__EXERCISE__
Your answer should consist only of the lines below from the one with "Click the Tools briefcase icon" through the one with "Select the IP", copied exactly.

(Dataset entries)

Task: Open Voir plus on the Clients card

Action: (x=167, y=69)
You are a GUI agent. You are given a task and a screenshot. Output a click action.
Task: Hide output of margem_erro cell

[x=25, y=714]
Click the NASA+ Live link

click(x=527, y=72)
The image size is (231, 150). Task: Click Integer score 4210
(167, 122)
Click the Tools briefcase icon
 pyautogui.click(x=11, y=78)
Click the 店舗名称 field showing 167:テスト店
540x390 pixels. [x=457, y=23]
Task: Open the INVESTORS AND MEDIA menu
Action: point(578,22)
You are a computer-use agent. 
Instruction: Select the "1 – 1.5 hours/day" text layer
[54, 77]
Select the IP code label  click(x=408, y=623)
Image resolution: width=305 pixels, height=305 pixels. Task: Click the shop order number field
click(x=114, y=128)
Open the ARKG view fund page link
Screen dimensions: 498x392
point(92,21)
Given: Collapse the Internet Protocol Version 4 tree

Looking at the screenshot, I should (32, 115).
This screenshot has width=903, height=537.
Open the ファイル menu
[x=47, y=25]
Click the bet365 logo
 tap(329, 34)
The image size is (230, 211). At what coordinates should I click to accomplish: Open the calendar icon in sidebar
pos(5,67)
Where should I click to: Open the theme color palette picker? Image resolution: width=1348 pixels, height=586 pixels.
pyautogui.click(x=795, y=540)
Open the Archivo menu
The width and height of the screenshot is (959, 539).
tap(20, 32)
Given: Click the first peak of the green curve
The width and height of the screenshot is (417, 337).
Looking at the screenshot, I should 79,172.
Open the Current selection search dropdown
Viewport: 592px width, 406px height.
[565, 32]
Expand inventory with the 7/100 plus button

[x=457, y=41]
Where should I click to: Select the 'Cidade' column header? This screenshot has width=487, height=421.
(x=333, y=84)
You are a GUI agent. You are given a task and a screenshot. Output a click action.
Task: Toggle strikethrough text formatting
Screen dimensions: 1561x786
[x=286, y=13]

__RESPONSE BELOW__
Click the Tools briefcase icon
 pyautogui.click(x=11, y=78)
Click the 店舗名称 field showing 167:テスト店
540x390 pixels. [x=457, y=23]
Task: Open the INVESTORS AND MEDIA menu
Action: point(578,22)
You are a computer-use agent. 
Instruction: Select the "1 – 1.5 hours/day" text layer
[54, 77]
Select the IP code label  click(x=408, y=623)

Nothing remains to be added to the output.